[Collected data entries]
§ §
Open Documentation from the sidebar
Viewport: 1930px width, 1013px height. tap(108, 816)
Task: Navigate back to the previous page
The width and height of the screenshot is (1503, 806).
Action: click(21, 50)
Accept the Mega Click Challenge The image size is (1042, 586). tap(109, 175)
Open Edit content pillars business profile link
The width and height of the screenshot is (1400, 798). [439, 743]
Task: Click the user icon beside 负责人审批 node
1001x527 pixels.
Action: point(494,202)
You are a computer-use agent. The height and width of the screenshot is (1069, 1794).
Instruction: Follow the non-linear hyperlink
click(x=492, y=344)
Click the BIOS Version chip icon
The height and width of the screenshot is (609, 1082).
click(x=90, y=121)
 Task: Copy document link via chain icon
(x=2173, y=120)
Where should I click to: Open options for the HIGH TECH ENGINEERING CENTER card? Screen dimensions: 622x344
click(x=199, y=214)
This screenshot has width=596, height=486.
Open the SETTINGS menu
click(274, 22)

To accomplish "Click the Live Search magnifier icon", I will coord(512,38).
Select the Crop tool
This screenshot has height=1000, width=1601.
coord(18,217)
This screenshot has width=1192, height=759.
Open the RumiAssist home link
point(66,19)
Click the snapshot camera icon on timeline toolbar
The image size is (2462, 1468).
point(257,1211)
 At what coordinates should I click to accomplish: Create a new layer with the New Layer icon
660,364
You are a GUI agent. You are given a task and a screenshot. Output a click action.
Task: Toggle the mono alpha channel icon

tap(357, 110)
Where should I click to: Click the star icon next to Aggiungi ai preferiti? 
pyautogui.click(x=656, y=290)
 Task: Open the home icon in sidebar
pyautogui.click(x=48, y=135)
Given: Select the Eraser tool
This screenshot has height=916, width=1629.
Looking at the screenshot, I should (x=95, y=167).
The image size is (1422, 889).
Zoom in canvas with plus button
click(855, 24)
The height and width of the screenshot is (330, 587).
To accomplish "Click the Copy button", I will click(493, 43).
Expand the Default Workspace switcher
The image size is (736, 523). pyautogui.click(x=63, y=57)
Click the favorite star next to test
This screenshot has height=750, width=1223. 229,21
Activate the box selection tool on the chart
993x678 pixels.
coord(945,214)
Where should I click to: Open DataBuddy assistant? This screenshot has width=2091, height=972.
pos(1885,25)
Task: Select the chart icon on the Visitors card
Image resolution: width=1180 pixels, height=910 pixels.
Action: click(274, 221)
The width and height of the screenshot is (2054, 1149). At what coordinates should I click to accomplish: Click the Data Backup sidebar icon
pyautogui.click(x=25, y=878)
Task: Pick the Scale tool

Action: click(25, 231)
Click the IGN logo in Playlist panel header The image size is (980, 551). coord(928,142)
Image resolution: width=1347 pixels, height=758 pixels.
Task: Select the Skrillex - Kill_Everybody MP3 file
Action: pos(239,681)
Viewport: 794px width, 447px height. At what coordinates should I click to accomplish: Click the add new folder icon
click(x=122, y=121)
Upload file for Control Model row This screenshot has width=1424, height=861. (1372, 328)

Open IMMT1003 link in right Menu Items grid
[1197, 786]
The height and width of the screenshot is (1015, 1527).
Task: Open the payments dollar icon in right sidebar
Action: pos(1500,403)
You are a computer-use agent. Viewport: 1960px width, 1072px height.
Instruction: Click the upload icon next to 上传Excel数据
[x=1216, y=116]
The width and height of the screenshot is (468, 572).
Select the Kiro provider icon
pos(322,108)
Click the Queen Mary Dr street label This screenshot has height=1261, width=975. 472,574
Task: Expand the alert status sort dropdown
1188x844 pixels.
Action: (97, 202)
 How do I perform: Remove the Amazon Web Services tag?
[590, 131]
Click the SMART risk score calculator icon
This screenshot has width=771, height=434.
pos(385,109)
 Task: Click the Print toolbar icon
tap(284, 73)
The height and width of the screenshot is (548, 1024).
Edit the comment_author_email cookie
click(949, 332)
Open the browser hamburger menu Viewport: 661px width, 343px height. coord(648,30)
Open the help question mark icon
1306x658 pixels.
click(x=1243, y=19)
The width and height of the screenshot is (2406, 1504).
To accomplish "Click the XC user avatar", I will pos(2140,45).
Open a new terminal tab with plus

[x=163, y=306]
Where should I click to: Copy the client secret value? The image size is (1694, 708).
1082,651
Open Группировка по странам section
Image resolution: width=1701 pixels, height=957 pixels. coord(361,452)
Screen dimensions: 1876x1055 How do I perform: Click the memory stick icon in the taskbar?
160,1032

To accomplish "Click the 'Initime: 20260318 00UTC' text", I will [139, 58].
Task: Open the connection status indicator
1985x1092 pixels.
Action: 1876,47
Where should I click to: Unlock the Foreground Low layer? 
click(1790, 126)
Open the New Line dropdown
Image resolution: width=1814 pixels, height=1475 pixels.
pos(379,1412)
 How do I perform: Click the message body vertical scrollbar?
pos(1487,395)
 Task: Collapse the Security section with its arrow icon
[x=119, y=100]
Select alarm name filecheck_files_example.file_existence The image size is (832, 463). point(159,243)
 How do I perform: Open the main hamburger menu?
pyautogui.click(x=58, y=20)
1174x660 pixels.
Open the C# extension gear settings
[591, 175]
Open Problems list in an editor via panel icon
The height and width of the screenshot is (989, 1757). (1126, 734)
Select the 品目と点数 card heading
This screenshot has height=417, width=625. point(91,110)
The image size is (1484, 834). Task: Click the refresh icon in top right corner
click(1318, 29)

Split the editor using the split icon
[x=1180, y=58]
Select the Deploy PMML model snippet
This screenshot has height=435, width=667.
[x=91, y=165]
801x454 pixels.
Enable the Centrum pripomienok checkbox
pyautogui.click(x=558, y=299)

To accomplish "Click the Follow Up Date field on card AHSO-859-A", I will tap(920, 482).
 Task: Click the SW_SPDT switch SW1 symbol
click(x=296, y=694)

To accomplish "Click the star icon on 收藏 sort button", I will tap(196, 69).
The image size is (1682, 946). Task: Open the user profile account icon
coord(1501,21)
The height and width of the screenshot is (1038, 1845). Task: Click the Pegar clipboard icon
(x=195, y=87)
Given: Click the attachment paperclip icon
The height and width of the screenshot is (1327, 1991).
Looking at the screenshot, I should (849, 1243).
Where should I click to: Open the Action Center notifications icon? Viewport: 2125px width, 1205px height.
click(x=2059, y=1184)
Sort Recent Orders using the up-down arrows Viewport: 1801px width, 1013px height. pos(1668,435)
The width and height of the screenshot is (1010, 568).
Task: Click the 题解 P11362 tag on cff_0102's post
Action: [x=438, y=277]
§ §
## [PROBLEM DETAILS]
What you should do is return the records above exactly, leaving nothing out.

## [THE ANSWER]
Open Documentation from the sidebar
Viewport: 1930px width, 1013px height. tap(108, 816)
Task: Navigate back to the previous page
The width and height of the screenshot is (1503, 806).
Action: click(21, 50)
Accept the Mega Click Challenge The image size is (1042, 586). tap(109, 175)
Open Edit content pillars business profile link
The width and height of the screenshot is (1400, 798). [439, 743]
Task: Click the user icon beside 负责人审批 node
1001x527 pixels.
Action: point(494,202)
You are a computer-use agent. The height and width of the screenshot is (1069, 1794).
Instruction: Follow the non-linear hyperlink
click(x=492, y=344)
Click the BIOS Version chip icon
The height and width of the screenshot is (609, 1082).
click(x=90, y=121)
 Task: Copy document link via chain icon
(x=2173, y=120)
Where should I click to: Open options for the HIGH TECH ENGINEERING CENTER card? Screen dimensions: 622x344
click(x=199, y=214)
This screenshot has width=596, height=486.
Open the SETTINGS menu
click(274, 22)

To accomplish "Click the Live Search magnifier icon", I will coord(512,38).
Select the Crop tool
This screenshot has height=1000, width=1601.
coord(18,217)
This screenshot has width=1192, height=759.
Open the RumiAssist home link
point(66,19)
Click the snapshot camera icon on timeline toolbar
The image size is (2462, 1468).
point(257,1211)
 At what coordinates should I click to accomplish: Create a new layer with the New Layer icon
660,364
You are a GUI agent. You are given a task and a screenshot. Output a click action.
Task: Toggle the mono alpha channel icon

tap(357, 110)
Where should I click to: Click the star icon next to Aggiungi ai preferiti? 
pyautogui.click(x=656, y=290)
 Task: Open the home icon in sidebar
pyautogui.click(x=48, y=135)
Given: Select the Eraser tool
This screenshot has height=916, width=1629.
Looking at the screenshot, I should (x=95, y=167).
The image size is (1422, 889).
Zoom in canvas with plus button
click(855, 24)
The height and width of the screenshot is (330, 587).
To accomplish "Click the Copy button", I will click(493, 43).
Expand the Default Workspace switcher
The image size is (736, 523). pyautogui.click(x=63, y=57)
Click the favorite star next to test
This screenshot has height=750, width=1223. 229,21
Activate the box selection tool on the chart
993x678 pixels.
coord(945,214)
Where should I click to: Open DataBuddy assistant? This screenshot has width=2091, height=972.
pos(1885,25)
Task: Select the chart icon on the Visitors card
Image resolution: width=1180 pixels, height=910 pixels.
Action: click(274, 221)
The width and height of the screenshot is (2054, 1149). At what coordinates should I click to accomplish: Click the Data Backup sidebar icon
pyautogui.click(x=25, y=878)
Task: Pick the Scale tool

Action: click(25, 231)
Click the IGN logo in Playlist panel header The image size is (980, 551). coord(928,142)
Image resolution: width=1347 pixels, height=758 pixels.
Task: Select the Skrillex - Kill_Everybody MP3 file
Action: pos(239,681)
Viewport: 794px width, 447px height. At what coordinates should I click to accomplish: Click the add new folder icon
click(x=122, y=121)
Upload file for Control Model row This screenshot has width=1424, height=861. (1372, 328)

Open IMMT1003 link in right Menu Items grid
[1197, 786]
The height and width of the screenshot is (1015, 1527).
Task: Open the payments dollar icon in right sidebar
Action: pos(1500,403)
You are a computer-use agent. Viewport: 1960px width, 1072px height.
Instruction: Click the upload icon next to 上传Excel数据
[x=1216, y=116]
The width and height of the screenshot is (468, 572).
Select the Kiro provider icon
pos(322,108)
Click the Queen Mary Dr street label This screenshot has height=1261, width=975. 472,574
Task: Expand the alert status sort dropdown
1188x844 pixels.
Action: (97, 202)
 How do I perform: Remove the Amazon Web Services tag?
[590, 131]
Click the SMART risk score calculator icon
This screenshot has width=771, height=434.
pos(385,109)
 Task: Click the Print toolbar icon
tap(284, 73)
The height and width of the screenshot is (548, 1024).
Edit the comment_author_email cookie
click(949, 332)
Open the browser hamburger menu Viewport: 661px width, 343px height. coord(648,30)
Open the help question mark icon
1306x658 pixels.
click(x=1243, y=19)
The width and height of the screenshot is (2406, 1504).
To accomplish "Click the XC user avatar", I will pos(2140,45).
Open a new terminal tab with plus

[x=163, y=306]
Where should I click to: Copy the client secret value? The image size is (1694, 708).
1082,651
Open Группировка по странам section
Image resolution: width=1701 pixels, height=957 pixels. coord(361,452)
Screen dimensions: 1876x1055 How do I perform: Click the memory stick icon in the taskbar?
160,1032

To accomplish "Click the 'Initime: 20260318 00UTC' text", I will [139, 58].
Task: Open the connection status indicator
1985x1092 pixels.
Action: 1876,47
Where should I click to: Unlock the Foreground Low layer? 
click(1790, 126)
Open the New Line dropdown
Image resolution: width=1814 pixels, height=1475 pixels.
pos(379,1412)
 How do I perform: Click the message body vertical scrollbar?
pos(1487,395)
 Task: Collapse the Security section with its arrow icon
[x=119, y=100]
Select alarm name filecheck_files_example.file_existence The image size is (832, 463). point(159,243)
 How do I perform: Open the main hamburger menu?
pyautogui.click(x=58, y=20)
1174x660 pixels.
Open the C# extension gear settings
[591, 175]
Open Problems list in an editor via panel icon
The height and width of the screenshot is (989, 1757). (1126, 734)
Select the 品目と点数 card heading
This screenshot has height=417, width=625. point(91,110)
The image size is (1484, 834). Task: Click the refresh icon in top right corner
click(1318, 29)

Split the editor using the split icon
[x=1180, y=58]
Select the Deploy PMML model snippet
This screenshot has height=435, width=667.
[x=91, y=165]
801x454 pixels.
Enable the Centrum pripomienok checkbox
pyautogui.click(x=558, y=299)

To accomplish "Click the Follow Up Date field on card AHSO-859-A", I will tap(920, 482).
 Task: Click the SW_SPDT switch SW1 symbol
click(x=296, y=694)

To accomplish "Click the star icon on 收藏 sort button", I will tap(196, 69).
The image size is (1682, 946). Task: Open the user profile account icon
coord(1501,21)
The height and width of the screenshot is (1038, 1845). Task: Click the Pegar clipboard icon
(x=195, y=87)
Given: Click the attachment paperclip icon
The height and width of the screenshot is (1327, 1991).
Looking at the screenshot, I should (849, 1243).
Where should I click to: Open the Action Center notifications icon? Viewport: 2125px width, 1205px height.
click(x=2059, y=1184)
Sort Recent Orders using the up-down arrows Viewport: 1801px width, 1013px height. pos(1668,435)
The width and height of the screenshot is (1010, 568).
Task: Click the 题解 P11362 tag on cff_0102's post
Action: [x=438, y=277]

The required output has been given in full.